We propose a general class of INteger-valued Generalized AutoRegressive Conditionally Heteroscedastic (INGARCH) processes by allowing time-varying mean and dispersion parameters, which we call time-varying dispersion INGARCH (tv-DINGARCH) models. More specifically, we consider mixed Poisson INGARCH models and allow for dynamic modeling of the dispersion parameter (as well as the mean), similar to the spirit of the ordinary GARCH models. We derive conditions to obtain first and second-order stationarity, and ergodicity as well. Estimation of the parameters is addressed and their associated asymptotic properties are established as well. A restricted bootstrap procedure is proposed for testing constant dispersion against time-varying dispersion. Monte Carlo simulation studies are presented for checking point estimation, standard errors, and the performance of the restricted bootstrap approach. We apply the tv-DINGARCH process to model the weekly number of reported measles infections in North Rhine-Westphalia, Germany, from January 2001 to May 2013, and compare its performance to the ordinary INGARCH approach.

翻译：本文提出一类具有时变均值与离散度参数的广义整数值自回归条件异方差过程，称为时变离散度INGARCH模型。具体而言，我们考虑混合泊松INGARCH模型，并借鉴经典GARCH模型的思想，允许离散度参数与均值参数进行动态建模。我们推导了该模型获得一阶与二阶平稳性及遍历性的条件，同时讨论了参数估计问题并建立了相应的渐近性质。为检验离散度时变特性，我们提出一种受限自助法。通过蒙特卡洛模拟研究评估了点估计、标准误及受限自助法的性能。我们将tv-DINGARCH模型应用于2001年1月至2013年5月德国北莱茵-威斯特法伦州每周麻疹感染报告病例数的建模，并与经典INGARCH方法进行了性能比较。

• SUPPLIED DATA:

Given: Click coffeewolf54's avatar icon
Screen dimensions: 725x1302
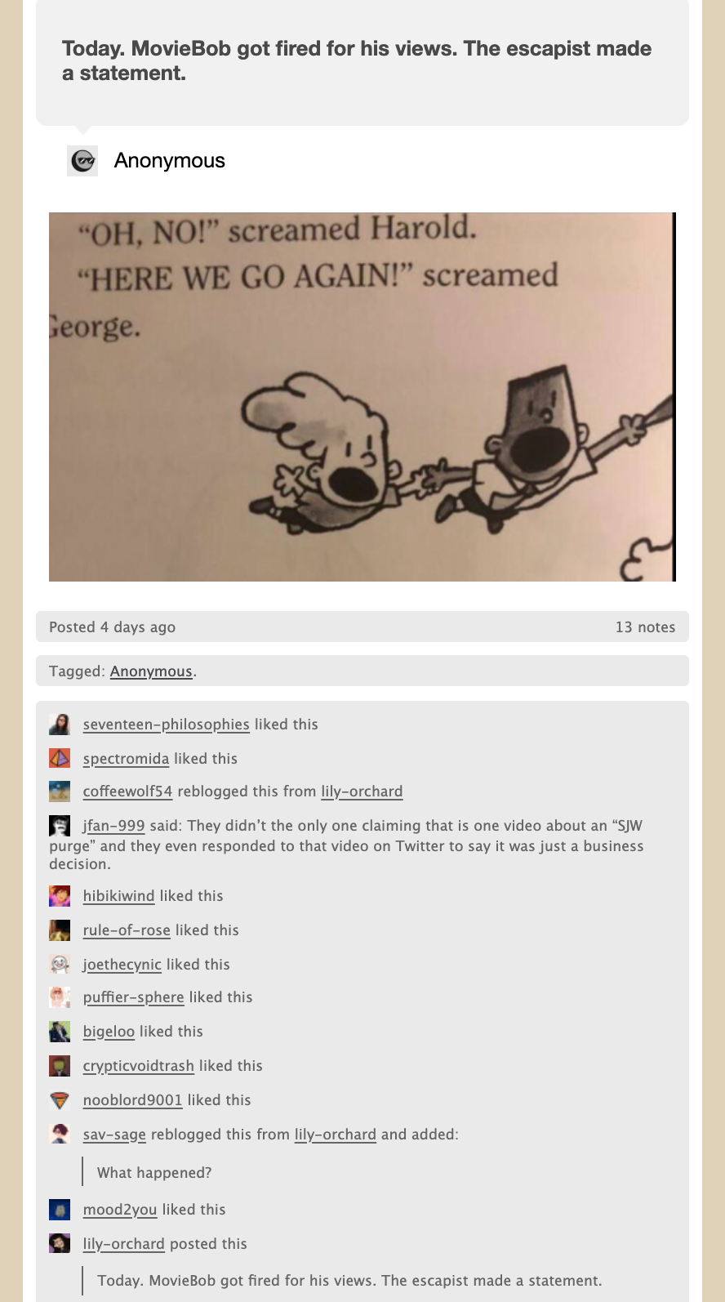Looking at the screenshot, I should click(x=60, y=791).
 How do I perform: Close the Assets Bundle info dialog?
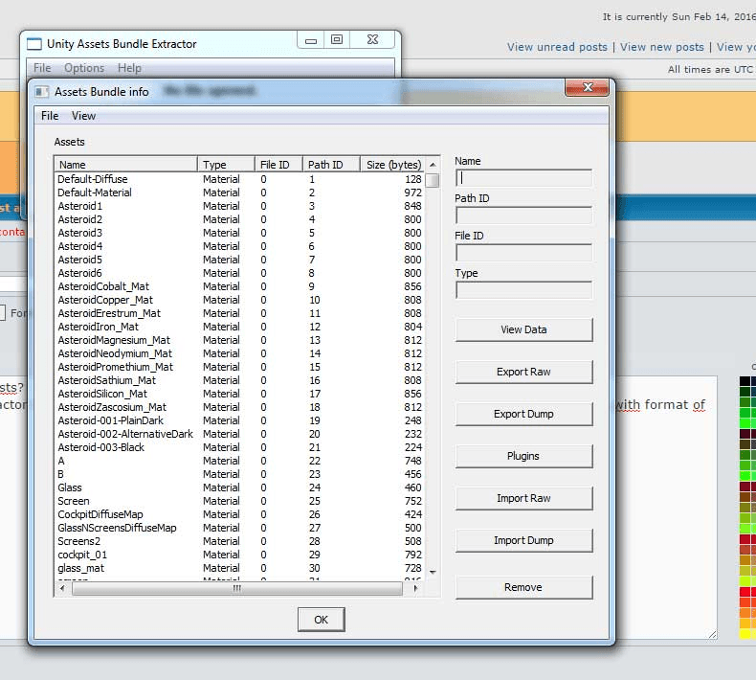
* * *
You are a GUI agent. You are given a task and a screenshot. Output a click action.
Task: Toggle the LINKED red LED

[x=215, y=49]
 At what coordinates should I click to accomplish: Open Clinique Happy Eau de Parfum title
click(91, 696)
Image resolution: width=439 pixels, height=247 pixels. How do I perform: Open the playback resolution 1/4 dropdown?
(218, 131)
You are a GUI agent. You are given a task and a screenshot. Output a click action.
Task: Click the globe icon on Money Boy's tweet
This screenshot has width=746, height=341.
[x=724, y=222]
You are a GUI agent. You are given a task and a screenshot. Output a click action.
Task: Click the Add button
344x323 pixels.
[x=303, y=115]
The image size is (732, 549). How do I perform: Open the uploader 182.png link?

• TASKS TO PERFORM:
A. List every quantity or procedure that the English part of the tv-DINGARCH abstract says the Monte Carlo simulation studies check.
B. Reproduce word for word the passage of the tv-DINGARCH abstract from the words "翻译：本文提出一类具有时变均" up to and including the words "ARCH方法进行了性能比较。".
C. Using the English part of the tv-DINGARCH abstract, state for each statement whether it agrees with the text. (i) The measles data cover January 2001 to May 2013. (ii) The measles data are monthly counts. (iii) The restricted bootstrap procedure tests constant dispersion against time-varying dispersion.

• SOLUTIONS BELOW:
A.
- Point estimation
- Standard errors
- The performance of the restricted bootstrap approach

B.
翻译：本文提出一类具有时变均值与离散度参数的广义整数值自回归条件异方差过程，称为时变离散度INGARCH模型。具体而言，我们考虑混合泊松INGARCH模型，并借鉴经典GARCH模型的思想，允许离散度参数与均值参数进行动态建模。我们推导了该模型获得一阶与二阶平稳性及遍历性的条件，同时讨论了参数估计问题并建立了相应的渐近性质。为检验离散度时变特性，我们提出一种受限自助法。通过蒙特卡洛模拟研究评估了点估计、标准误及受限自助法的性能。我们将tv-DINGARCH模型应用于2001年1月至2013年5月德国北莱茵-威斯特法伦州每周麻疹感染报告病例数的建模，并与经典INGARCH方法进行了性能比较。

C.
(i) Yes: "from January 2001 to May 2013"
(ii) No: "the weekly number of reported measles infections"
(iii) Yes: "A restricted bootstrap procedure is proposed for testing constant dispersion against time-varying dispersion."